Speaking of endless troubles, “cap-and-trade” comes cloaked in reassuring rhetoric about the government merely creating a market, but government actually would create a scarcity so that government could sell what it had made scarce. The Wall Street Journal underestimates cap-and-trade’s perniciousness when it says the scheme would create a new right (“allowances”) to produce carbon dioxide and would put a price on the right. Actually, because freedom is the silence of the law, that right has always existed in the absence of prohibitions. With cap-and-trade, government would create a right for itself— an extraordinarily lucrative right to ration Americans’ exercise of their traditional rights.  

Businesses with unused emission allowances could sell their surpluses to businesses that exceed their allowances. The more expensive and constraining the allowances, the more money government would gain.

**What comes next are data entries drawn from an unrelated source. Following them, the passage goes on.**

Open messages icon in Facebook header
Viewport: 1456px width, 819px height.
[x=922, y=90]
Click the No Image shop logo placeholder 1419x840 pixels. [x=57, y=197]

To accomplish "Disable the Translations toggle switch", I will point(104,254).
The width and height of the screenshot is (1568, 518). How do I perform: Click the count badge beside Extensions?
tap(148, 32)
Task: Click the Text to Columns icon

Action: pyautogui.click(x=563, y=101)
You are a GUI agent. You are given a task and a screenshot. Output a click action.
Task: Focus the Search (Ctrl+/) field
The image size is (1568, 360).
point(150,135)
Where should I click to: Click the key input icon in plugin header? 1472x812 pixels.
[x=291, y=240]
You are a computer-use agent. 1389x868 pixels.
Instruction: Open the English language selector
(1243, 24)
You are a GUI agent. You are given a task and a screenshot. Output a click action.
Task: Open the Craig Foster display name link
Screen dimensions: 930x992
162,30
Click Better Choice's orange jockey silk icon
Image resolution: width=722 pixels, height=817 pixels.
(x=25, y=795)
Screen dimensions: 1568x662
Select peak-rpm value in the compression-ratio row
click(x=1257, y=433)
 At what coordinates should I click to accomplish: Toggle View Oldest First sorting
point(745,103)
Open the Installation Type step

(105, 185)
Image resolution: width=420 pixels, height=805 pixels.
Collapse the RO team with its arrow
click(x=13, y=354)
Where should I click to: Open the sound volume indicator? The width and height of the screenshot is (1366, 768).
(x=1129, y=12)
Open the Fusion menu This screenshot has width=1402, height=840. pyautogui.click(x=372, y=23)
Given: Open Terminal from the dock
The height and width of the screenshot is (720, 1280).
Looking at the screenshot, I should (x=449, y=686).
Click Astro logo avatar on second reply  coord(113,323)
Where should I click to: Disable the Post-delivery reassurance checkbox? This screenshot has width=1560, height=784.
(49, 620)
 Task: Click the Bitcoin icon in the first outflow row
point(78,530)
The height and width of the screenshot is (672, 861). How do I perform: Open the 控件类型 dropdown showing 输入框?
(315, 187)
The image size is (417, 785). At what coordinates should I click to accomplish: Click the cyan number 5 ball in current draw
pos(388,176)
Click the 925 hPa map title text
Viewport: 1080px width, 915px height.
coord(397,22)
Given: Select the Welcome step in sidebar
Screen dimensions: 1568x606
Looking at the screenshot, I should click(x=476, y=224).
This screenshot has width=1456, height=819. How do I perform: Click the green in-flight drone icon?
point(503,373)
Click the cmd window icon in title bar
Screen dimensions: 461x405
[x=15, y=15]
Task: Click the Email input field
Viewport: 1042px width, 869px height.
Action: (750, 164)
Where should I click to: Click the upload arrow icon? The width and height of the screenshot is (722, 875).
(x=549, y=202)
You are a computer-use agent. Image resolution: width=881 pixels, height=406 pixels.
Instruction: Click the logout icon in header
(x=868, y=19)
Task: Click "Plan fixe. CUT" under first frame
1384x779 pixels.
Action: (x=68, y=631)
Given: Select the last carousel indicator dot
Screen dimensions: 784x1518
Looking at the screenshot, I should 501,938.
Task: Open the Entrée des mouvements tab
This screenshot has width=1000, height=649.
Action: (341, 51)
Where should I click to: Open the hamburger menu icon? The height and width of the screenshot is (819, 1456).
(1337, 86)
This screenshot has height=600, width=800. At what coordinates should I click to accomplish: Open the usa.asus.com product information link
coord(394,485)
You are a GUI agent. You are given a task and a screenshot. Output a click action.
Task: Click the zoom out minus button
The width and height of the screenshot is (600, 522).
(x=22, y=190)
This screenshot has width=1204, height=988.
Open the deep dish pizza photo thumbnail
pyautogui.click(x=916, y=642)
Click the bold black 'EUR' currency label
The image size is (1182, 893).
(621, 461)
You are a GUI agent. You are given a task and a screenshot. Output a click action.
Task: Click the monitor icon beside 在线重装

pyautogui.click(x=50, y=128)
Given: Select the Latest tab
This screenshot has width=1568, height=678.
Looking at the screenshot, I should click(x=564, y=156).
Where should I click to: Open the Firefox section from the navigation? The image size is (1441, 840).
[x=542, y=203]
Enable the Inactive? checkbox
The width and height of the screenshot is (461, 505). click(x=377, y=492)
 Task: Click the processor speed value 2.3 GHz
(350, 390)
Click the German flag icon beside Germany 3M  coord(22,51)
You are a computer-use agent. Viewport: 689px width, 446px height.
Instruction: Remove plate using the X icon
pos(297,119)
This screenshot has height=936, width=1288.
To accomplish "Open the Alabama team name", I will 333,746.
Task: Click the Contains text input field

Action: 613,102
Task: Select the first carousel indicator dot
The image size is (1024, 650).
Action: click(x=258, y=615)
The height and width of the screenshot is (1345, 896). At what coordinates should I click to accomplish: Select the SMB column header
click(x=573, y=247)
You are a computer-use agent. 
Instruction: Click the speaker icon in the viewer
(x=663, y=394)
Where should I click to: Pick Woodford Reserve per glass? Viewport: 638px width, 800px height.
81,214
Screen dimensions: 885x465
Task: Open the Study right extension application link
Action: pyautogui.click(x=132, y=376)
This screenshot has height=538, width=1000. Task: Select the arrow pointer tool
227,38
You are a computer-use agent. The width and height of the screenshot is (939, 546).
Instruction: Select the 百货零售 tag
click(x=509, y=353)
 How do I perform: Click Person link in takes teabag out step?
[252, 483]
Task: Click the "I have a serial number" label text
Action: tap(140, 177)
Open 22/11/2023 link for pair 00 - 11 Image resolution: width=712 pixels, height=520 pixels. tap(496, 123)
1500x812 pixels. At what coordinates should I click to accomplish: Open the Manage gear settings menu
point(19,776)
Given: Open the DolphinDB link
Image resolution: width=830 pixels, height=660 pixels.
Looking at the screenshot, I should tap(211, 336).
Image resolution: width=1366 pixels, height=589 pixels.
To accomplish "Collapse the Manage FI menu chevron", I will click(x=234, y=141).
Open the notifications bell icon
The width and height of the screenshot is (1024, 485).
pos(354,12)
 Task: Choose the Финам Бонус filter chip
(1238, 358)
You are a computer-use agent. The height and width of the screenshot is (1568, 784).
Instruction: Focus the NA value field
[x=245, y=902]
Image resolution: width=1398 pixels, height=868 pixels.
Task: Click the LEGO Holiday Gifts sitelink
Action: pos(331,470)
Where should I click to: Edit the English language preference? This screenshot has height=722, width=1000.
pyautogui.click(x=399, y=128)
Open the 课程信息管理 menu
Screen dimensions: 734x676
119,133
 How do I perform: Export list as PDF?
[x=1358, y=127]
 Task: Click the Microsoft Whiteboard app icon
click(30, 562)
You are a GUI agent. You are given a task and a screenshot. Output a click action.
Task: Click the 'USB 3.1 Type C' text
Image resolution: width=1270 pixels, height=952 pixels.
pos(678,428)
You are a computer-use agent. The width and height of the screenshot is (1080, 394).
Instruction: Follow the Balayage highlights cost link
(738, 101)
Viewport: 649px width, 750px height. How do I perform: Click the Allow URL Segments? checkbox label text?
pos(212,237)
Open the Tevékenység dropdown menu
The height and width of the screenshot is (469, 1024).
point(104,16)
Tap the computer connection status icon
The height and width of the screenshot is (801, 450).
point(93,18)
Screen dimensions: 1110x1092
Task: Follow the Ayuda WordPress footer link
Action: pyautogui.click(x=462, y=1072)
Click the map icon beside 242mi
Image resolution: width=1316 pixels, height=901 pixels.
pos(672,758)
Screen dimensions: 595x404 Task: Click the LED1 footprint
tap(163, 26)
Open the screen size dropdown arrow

Another aspect of cap and trade that’s easy to forget about is foreign companies.  As Will points out, the cap and trade structure is extremely protectionist in this regard: 

Lieberman’s legislation also would create a Carbon Market Efficiency Board empowered to “provide allowances and alter demands” in response to “an impact that is much more onerous” than expected. And Lieberman says that if a foreign company selling a product in America “enjoys a price advantage over an American competitor” because the American firm has had to comply with the cap-and-trade regime, “we will impose a fee” on the foreign company “to equalize the price.” Protectionism-masquerading-as

-environmentalism will thicken the unsavory entanglement of commercial life and political life.